# WHAT IS NEEDED
Could you repeat all of the entries exactly, leaving out any pictures?

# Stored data
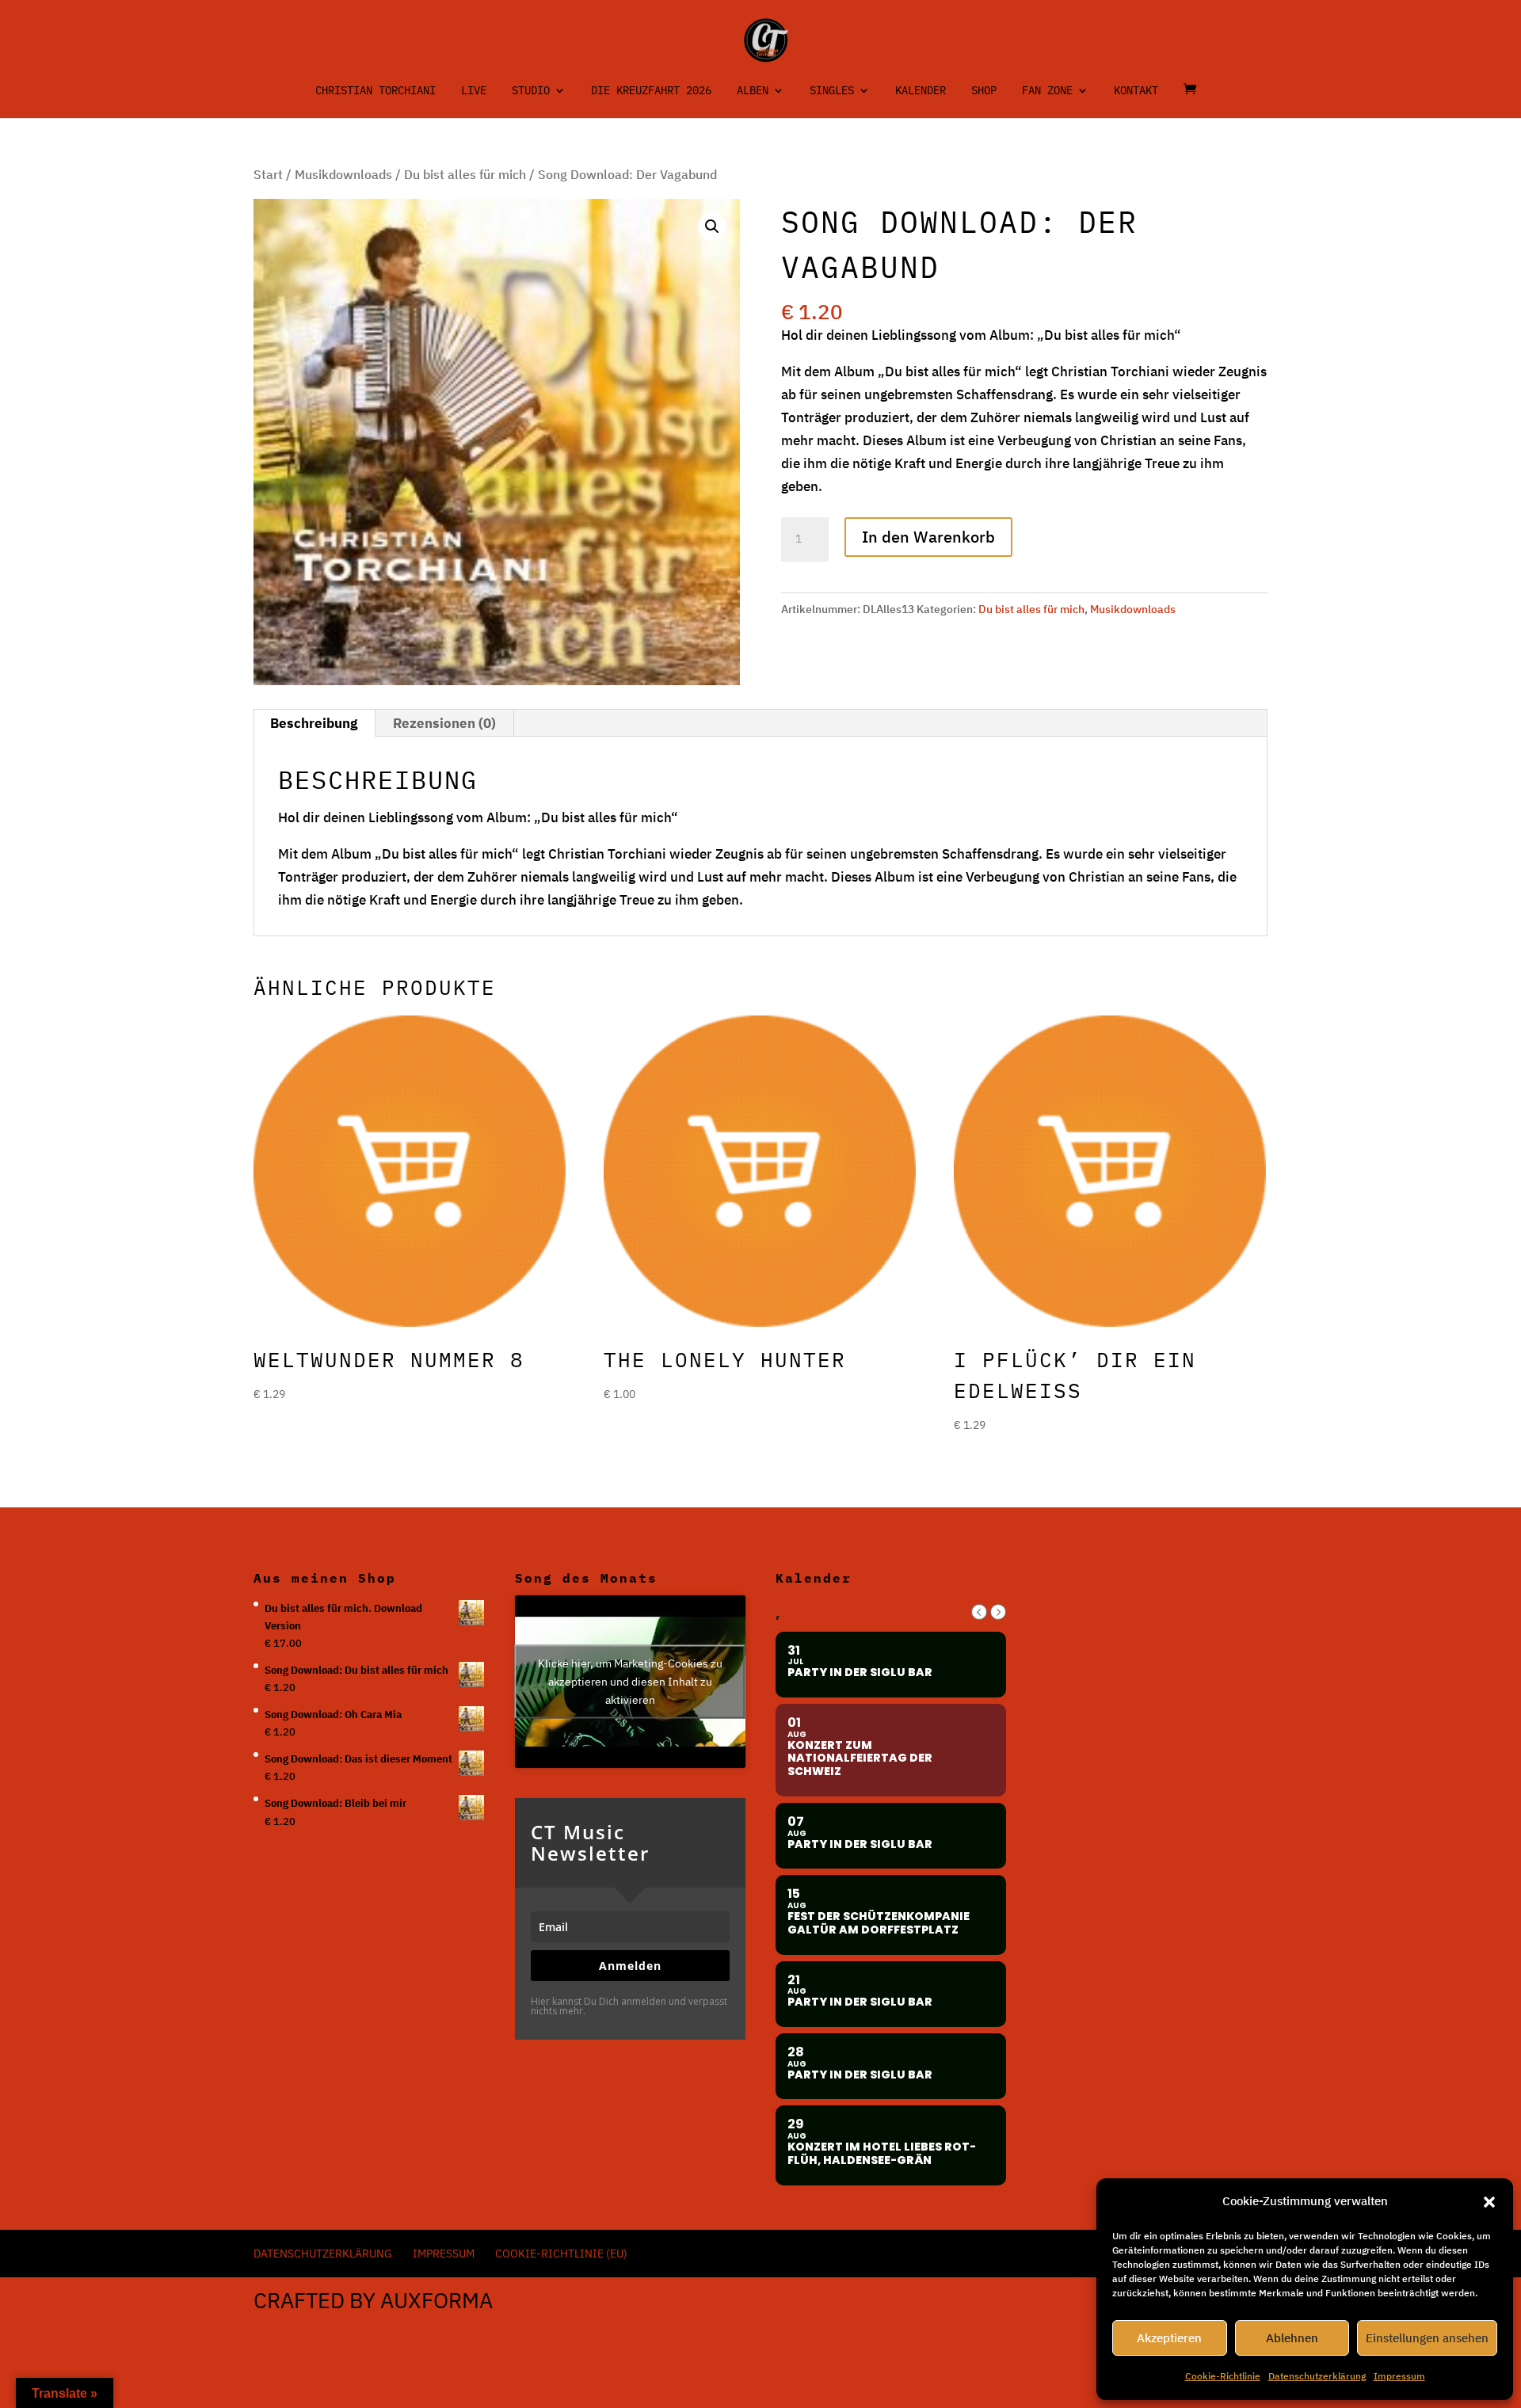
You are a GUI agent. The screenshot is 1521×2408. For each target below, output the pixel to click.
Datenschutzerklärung (1317, 2376)
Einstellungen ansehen (1427, 2337)
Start (268, 174)
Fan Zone (1047, 91)
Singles (832, 91)
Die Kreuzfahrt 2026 (651, 91)
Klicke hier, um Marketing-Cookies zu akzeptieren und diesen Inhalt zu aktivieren (630, 1681)
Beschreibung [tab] (313, 723)
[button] (1489, 2202)
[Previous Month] (979, 1612)
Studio (531, 91)
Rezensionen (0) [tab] (444, 723)
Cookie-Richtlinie (1222, 2376)
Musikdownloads (343, 174)
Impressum (1399, 2376)
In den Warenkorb (928, 536)
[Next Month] (998, 1612)
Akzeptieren (1169, 2337)
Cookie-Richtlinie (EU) (561, 2253)
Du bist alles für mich (465, 174)
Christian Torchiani (375, 91)
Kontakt (1136, 91)
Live (473, 91)
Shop (984, 91)
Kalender (920, 91)
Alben (752, 91)
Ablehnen (1292, 2337)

# SOLUTION TO THE PROBLEM
You are a GUI agent. The screenshot is 1521×2408. For each target below, output the pixel to click.
Datenschutzerklärung (1317, 2376)
Einstellungen ansehen (1427, 2337)
Start (268, 174)
Fan Zone (1047, 91)
Singles (832, 91)
Die Kreuzfahrt 2026 (651, 91)
Klicke hier, um Marketing-Cookies zu akzeptieren und diesen Inhalt zu aktivieren (630, 1681)
Beschreibung [tab] (313, 723)
[button] (1489, 2202)
[Previous Month] (979, 1612)
Studio (531, 91)
Rezensionen (0) [tab] (444, 723)
Cookie-Richtlinie (1222, 2376)
Musikdownloads (343, 174)
Impressum (1399, 2376)
In den Warenkorb (928, 536)
[Next Month] (998, 1612)
Akzeptieren (1169, 2337)
Cookie-Richtlinie (EU) (561, 2253)
Du bist alles für mich (465, 174)
Christian Torchiani (375, 91)
Kontakt (1136, 91)
Live (473, 91)
Shop (984, 91)
Kalender (920, 91)
Alben (752, 91)
Ablehnen (1292, 2337)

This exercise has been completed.